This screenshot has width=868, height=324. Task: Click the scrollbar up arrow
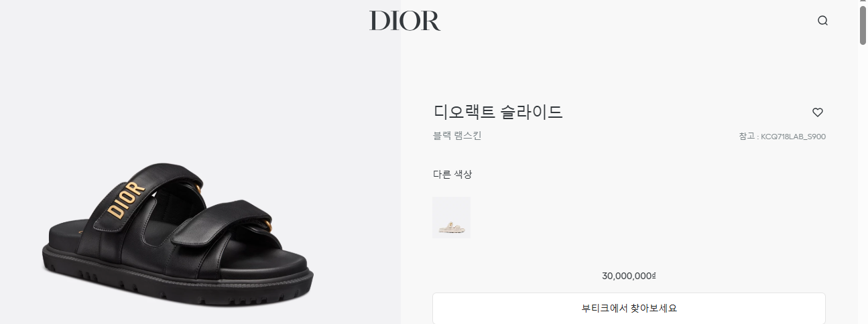pos(863,3)
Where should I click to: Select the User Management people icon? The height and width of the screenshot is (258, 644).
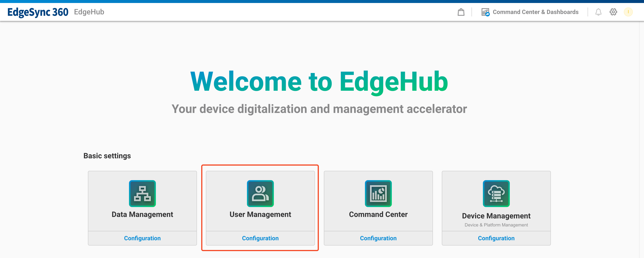coord(260,194)
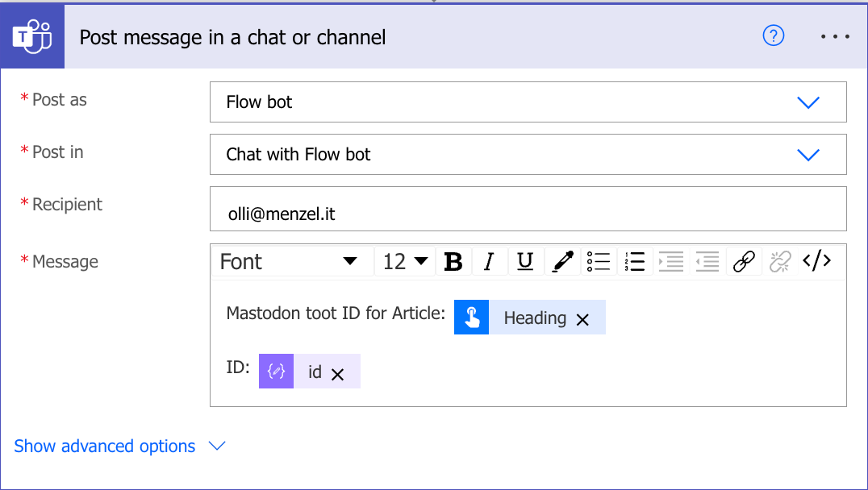
Task: Switch to HTML code view
Action: (x=816, y=261)
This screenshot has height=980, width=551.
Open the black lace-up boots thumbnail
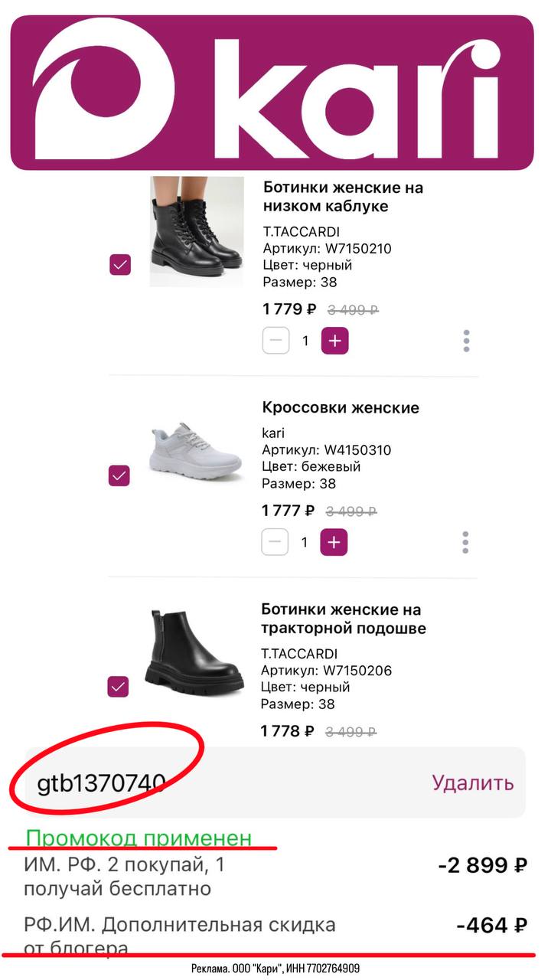tap(197, 231)
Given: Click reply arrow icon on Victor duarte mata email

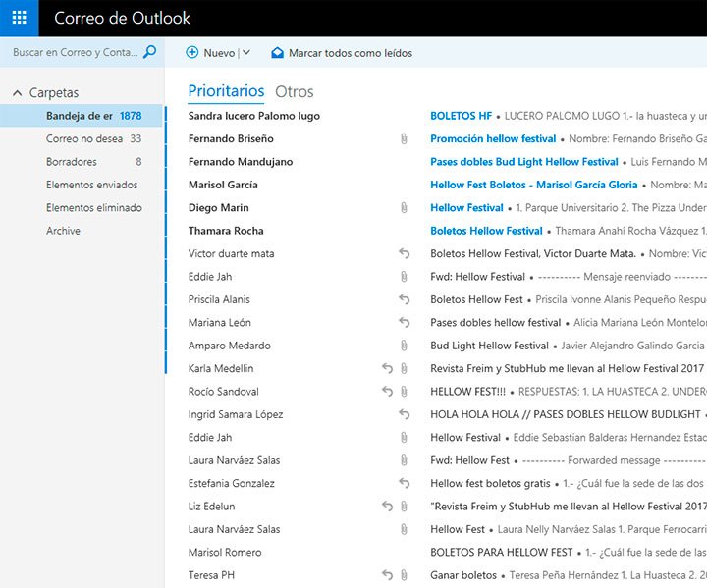Looking at the screenshot, I should [x=403, y=254].

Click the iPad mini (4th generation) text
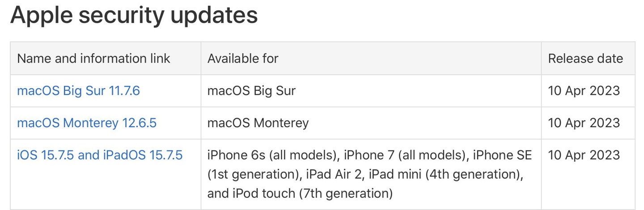pyautogui.click(x=445, y=174)
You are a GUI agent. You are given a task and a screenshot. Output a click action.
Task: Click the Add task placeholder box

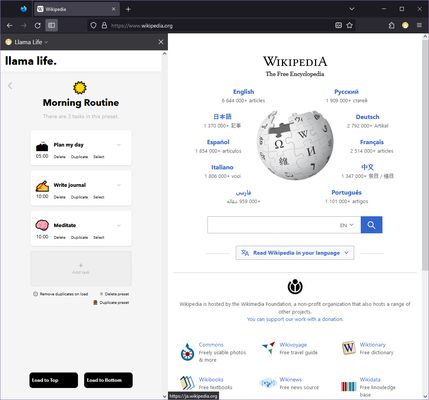[x=81, y=269]
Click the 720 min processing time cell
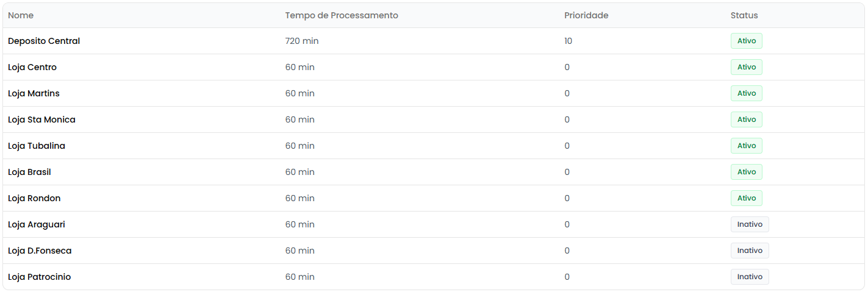 (x=302, y=41)
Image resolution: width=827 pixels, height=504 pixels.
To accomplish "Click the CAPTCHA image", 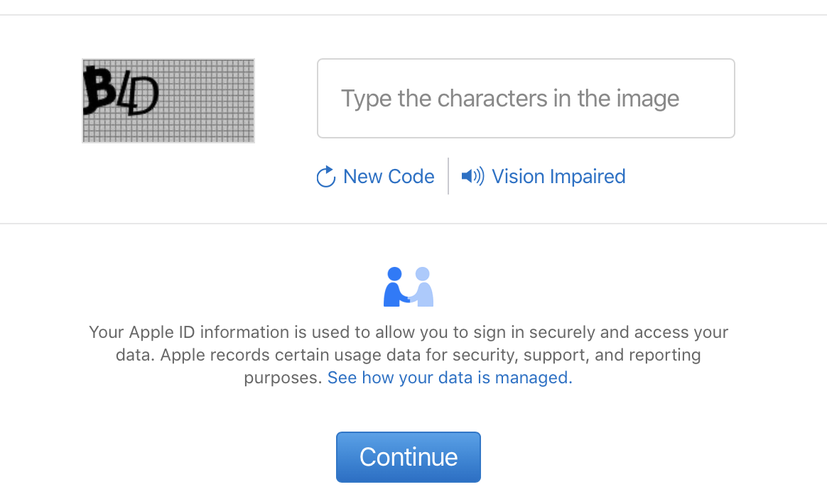I will pyautogui.click(x=168, y=101).
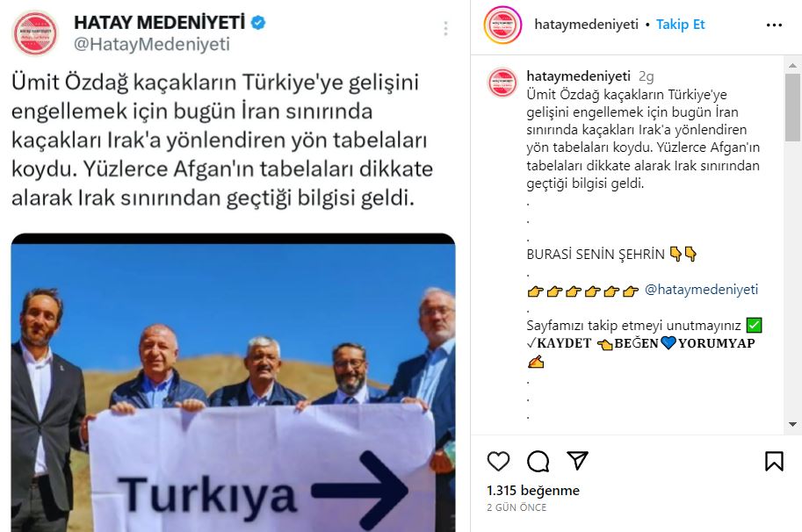The height and width of the screenshot is (532, 802).
Task: Click the hataymedeniyeti story ring avatar
Action: (x=502, y=25)
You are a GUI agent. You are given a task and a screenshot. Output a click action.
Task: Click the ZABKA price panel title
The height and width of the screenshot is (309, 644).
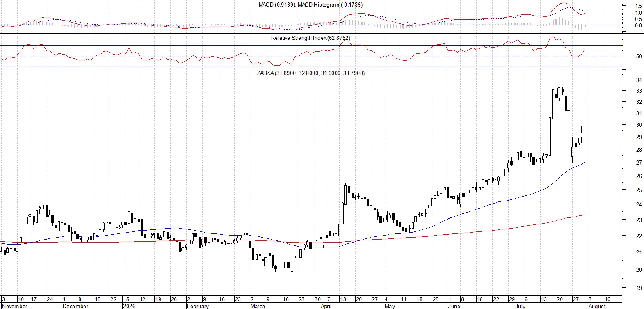(x=311, y=73)
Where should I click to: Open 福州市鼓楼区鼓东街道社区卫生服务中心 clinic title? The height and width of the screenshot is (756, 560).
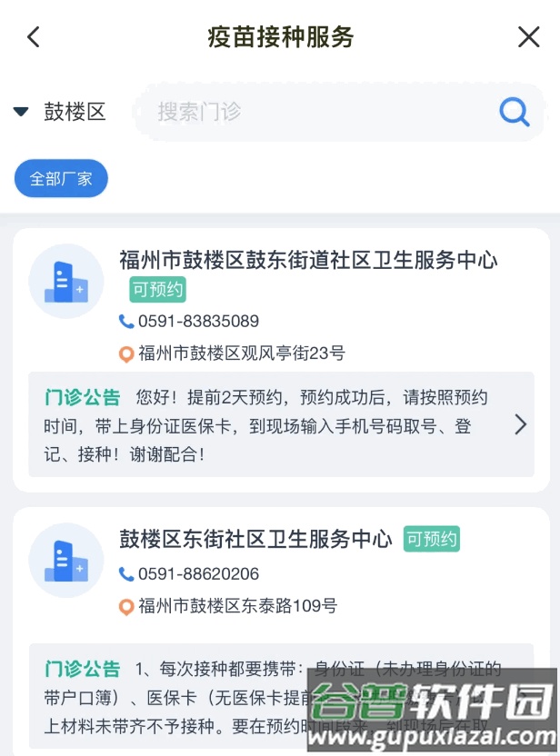click(x=308, y=260)
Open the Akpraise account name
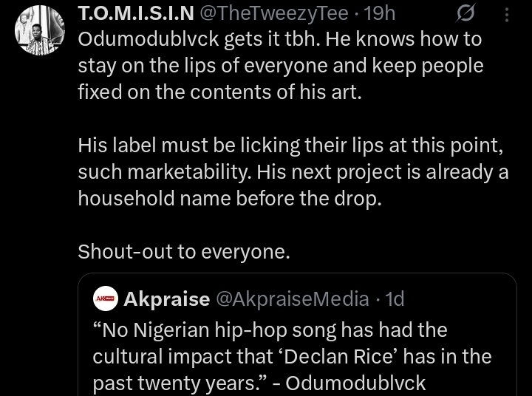Image resolution: width=532 pixels, height=396 pixels. click(167, 299)
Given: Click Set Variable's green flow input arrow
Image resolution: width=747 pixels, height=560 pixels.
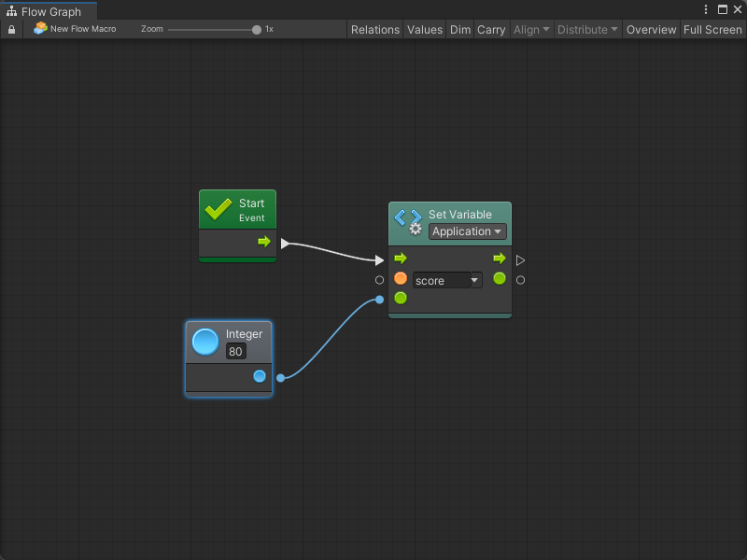Looking at the screenshot, I should pyautogui.click(x=401, y=259).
◇ ◇ ◇ ◇ ◇
ASSIGNED TASK:
Of all the material above, only the lines from the one that has "This screenshot has height=980, width=551." down to the one that has "Image resolution: width=827" are to be written out, exactly and with both ends included. Pictures are skipped.

FINAL ANSWER:
This screenshot has height=980, width=551.
Open the black lace-up boots thumbnail
tap(197, 231)
Given: Click reply arrow icon on Victor duarte mata email

Looking at the screenshot, I should [x=403, y=254].

Click the iPad mini (4th generation) text
pyautogui.click(x=445, y=174)
You are a GUI agent. You are given a task and a screenshot. Output a click action.
Task: Click the Add task placeholder box

[x=81, y=269]
Click the 720 min processing time cell
 (x=302, y=41)
Image resolution: width=827 pixels, height=504 pixels.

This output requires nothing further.